Brief A: From the entries, give everything from the line containing "Given: Add all" down to the line containing "Action: [301, 1016]" as a JSON list of strings, one string per line, with blank lines omitted.
** Start Text excerpt **
Monday, 13 April 2009

Springing forward

I love my life. Even though it's sometimes hard, it's always mine, largely within my control and full of the wonderful people with whom I choose to surround myself. Sometimes I feel tired, and feel the need to determine exactly what's making me tired, so I can move forward, instead of moving around in circles; and so I can separate the things I can actively fight to change, from the things I might not be able to change but for damn sure won't be a party to, from the things I just have to release and let be.

Today, I'm tired of the definition of masculinity that maintains adult males as men-boys, always having to reinforce among themselves that they are still and always will be capable of attracting 'girls', 'girls' here being grown women that they cast as girly, perpetually young, oversexed beings who can never be complete without a penis. I am tired of phrases like 'stop being a little bitch' or 'are you some kind of pussy?' that equate these vulgar, singular interpretations of womanness with weakness, and are meant to reinforce male camaraderie by making women less than. I'm tired of the films and television shows that glorify this idea of camaraderie, that prize and celebrate the experiences of young, white, heterosexual males as if we are all meant to revel in their partying, beer-drinking, weed-smoking, ass-getting escapades while the experiences of Black men and women are reduced to Madeas and Norbits; and the realities of bright, complex Black men and women (oh will no one bring us another Girlfriends?) remain largely invisible. I'm equally tired of Seth Rogen and Tyler Perry.

And let's not even begin to mention all the straight up fake-ass 'Caribbean' accents that feature American actors who can't even be bothered to at least listen to a Beenie Man interview instead of every other sentence uttering absurdities like 'irie, mon', which no one says except maybe for Rasta caricatures on souvenir T-shirts. And episodes of TV series set in Suriname but featuring a language that can only be described as Trinidadian American English, because Sranan with subtitles would have been too expensive or no one bothered to Google 'Suriname language' before shooting. I'm tired of the Caribbean being exotic enough to provide fake settings for Friends (where 'Bajan' hotel staff are everywhere on set but amazingly none interact with the guests) and soundtracks featuring Rihanna, Shontelle and Rupee, but not important enough to merit the marginal extra effort to research an accent or find a Caribbean actor.
** End Text excerpt **
Brief B: Carry the blog post on media portrayals of masculinity and the Caribbean further, starting right after its last sentence.
** Start The input **
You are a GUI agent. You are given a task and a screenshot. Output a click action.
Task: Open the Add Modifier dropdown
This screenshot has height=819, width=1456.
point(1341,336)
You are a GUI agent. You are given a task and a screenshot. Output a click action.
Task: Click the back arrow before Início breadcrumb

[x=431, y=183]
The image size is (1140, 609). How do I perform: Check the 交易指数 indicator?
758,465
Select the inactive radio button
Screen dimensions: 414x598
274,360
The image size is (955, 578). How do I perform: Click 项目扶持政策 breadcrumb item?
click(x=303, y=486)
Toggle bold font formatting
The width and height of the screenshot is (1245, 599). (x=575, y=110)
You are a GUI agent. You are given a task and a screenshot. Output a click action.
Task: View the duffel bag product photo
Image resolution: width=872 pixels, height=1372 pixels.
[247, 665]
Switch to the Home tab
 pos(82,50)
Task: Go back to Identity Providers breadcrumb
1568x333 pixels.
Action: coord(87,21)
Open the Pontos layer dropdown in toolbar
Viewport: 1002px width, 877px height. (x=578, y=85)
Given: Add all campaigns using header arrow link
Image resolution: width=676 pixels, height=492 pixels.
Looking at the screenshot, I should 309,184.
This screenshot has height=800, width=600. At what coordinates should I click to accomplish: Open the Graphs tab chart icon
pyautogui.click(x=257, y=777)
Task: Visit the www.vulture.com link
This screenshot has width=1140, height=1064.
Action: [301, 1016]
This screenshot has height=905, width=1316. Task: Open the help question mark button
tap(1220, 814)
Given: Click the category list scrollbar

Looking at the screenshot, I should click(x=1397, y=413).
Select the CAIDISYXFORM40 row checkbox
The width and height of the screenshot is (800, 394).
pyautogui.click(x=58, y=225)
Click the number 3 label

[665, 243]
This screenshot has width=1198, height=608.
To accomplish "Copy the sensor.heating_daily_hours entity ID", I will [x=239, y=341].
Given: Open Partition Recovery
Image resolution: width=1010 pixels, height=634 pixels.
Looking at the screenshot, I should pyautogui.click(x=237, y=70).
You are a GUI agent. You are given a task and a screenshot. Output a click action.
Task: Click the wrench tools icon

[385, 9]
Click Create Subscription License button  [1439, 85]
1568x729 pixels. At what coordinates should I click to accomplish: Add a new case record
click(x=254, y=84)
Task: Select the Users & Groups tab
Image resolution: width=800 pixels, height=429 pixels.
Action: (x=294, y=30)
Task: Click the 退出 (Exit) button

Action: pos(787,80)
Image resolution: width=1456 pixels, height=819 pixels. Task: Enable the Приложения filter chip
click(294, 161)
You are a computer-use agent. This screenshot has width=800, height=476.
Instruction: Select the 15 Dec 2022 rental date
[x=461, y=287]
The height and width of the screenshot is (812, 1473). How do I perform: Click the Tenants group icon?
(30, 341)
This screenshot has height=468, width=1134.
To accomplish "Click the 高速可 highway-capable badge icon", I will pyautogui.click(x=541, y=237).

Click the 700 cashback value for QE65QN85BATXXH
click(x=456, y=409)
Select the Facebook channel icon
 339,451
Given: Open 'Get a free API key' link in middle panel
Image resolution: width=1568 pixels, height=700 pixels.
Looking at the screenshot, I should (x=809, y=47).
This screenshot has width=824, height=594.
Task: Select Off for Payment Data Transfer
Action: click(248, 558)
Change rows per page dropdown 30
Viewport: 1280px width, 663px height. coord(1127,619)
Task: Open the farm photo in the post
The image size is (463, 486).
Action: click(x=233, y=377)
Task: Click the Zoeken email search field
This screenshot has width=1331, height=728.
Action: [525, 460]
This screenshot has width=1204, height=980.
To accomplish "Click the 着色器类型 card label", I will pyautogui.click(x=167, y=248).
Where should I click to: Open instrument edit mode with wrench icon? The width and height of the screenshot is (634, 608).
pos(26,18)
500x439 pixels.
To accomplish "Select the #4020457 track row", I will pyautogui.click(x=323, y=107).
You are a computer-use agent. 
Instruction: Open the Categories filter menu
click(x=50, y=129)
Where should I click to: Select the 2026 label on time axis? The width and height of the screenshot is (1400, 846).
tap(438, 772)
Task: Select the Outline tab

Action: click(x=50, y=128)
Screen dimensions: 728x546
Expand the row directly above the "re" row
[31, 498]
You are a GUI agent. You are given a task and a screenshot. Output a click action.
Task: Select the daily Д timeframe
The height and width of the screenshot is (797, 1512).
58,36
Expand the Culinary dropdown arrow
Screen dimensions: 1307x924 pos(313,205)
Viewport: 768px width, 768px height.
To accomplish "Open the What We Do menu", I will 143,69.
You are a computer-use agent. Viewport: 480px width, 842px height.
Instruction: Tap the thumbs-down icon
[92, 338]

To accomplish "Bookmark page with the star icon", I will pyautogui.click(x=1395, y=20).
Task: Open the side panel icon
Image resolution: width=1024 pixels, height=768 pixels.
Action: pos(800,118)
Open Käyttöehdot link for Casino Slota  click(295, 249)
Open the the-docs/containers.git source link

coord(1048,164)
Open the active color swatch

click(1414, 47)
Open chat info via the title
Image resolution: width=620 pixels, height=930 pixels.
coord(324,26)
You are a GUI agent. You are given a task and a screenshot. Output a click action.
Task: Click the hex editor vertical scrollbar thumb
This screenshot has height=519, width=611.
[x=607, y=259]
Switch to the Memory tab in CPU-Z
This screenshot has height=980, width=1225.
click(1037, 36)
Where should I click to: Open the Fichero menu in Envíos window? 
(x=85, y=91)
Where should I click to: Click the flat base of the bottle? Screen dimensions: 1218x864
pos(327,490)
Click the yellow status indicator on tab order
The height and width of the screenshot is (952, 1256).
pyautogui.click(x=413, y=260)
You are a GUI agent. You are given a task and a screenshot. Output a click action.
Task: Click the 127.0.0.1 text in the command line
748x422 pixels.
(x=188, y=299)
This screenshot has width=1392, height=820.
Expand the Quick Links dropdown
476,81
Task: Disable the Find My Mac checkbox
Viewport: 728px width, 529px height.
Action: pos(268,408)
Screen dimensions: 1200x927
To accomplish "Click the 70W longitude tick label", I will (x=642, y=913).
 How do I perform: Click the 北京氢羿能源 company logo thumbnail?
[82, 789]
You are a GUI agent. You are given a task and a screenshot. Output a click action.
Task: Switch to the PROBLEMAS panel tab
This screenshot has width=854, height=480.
** End The input **
Final answer A:
[
  "Given: Add all campaigns using header arrow link",
  "Image resolution: width=676 pixels, height=492 pixels.",
  "Looking at the screenshot, I should 309,184.",
  "This screenshot has height=800, width=600. At what coordinates should I click to accomplish: Open the Graphs tab chart icon",
  "pyautogui.click(x=257, y=777)",
  "Task: Visit the www.vulture.com link",
  "This screenshot has width=1140, height=1064.",
  "Action: [301, 1016]"
]

Final answer B:
And I am way fed up of the ads suggesting that if your hipbone isn't jutting through your skin, you are not 'ready for summer'. Because apparently fat people aren't allowed outdoors in July, and must remain inside on pain of being electrocuted and having their large asses dragged back in the house and covered in a tarp. Bzzzt! That's called an electrified perimeter, fatty. Now eat your Special K lunch and then drop and give me a bazillion. The sunshine is for the pretty people.

I'm really tired of the term WAG, which conveniently rhymes with 'hag', 'drag' and 'slag', the final straw being a reference to the 'G20 WAGs'. I suppose these women do not merit actual, complete words, since they are in their entirety just the appendages of their far more important male masterspartners.

I am exceedingly exhausted of the women who aim to seek favour and align themselves with men by berating women who do not love porn; do not encourage lap dances and supply their partners with crisp dollar bills for the occasion; have slept with more than 2 and a half men (or women); have made something other than biblical reproductive and parenting choices; or were abused and didn't immediately pack, leave and write a book about it as soon as the bruise stopped throbbing. I am tired of women making claims to sisterhood when they really mean whitesisterhood or whiteAmericansisterhood or Westernsisterhood or sisterswholookandlivelikemehood. I am tired of watching my sisters hop and skip and dance around their relationship issues because they're afraid of pissing a man off and being labelled the angry black or brown or just plain woman. I'm tired of my girlfriends not learning our lessons collectively because we think we're above what happened to our friend next door - above being cheated on or abused or raped or disrespected. Because these things happen to the frigid or the weak or the slutty party girls but not to us. And I'm tired of being afraid to say, lovingly and respectfully, 'this is what I need from you' to my partner, or at least I would be if I still engaged in that ego-stroking bullshit we're told we must practice in order not to offend the overlords and end up (gasp) alone.

And then when I'm tired of feeling tired, I do something to renew myself. I take a shower and look at myself naked to remember who I am without clothes and hairstyles and titles and awards and boyfriends. I visit the communities of women who get what it means to support each other and to agree or disagree without destroying. I talk to my sisters and woman friends; and to my man friends who don't need to throw in a lame come-on to feel like they're men, but who can meet me on common ground, a woman with a heart and a brain and a vagina, and not let the latter dictate our exchange. I regroup, recharge, and remind myself that sometimes being tired is what gives you the energy and joy to continue.


  1. Thank you. This is a beautifully written rant, that, if read as a sort of meditation, might help us overcome our placid acceptance of all the vulgar behaviors and attitudes with which we put up daily. I'm an optimist, so, thank you.

  2. Thanks, Sara. I'm thrilled that anyone would find these thoughts useful. :)

  3. I just found your blog, and I love it.

  4. Oh Penelope:
    Yay! Thanks and welcome!

  5. This post is just awesome.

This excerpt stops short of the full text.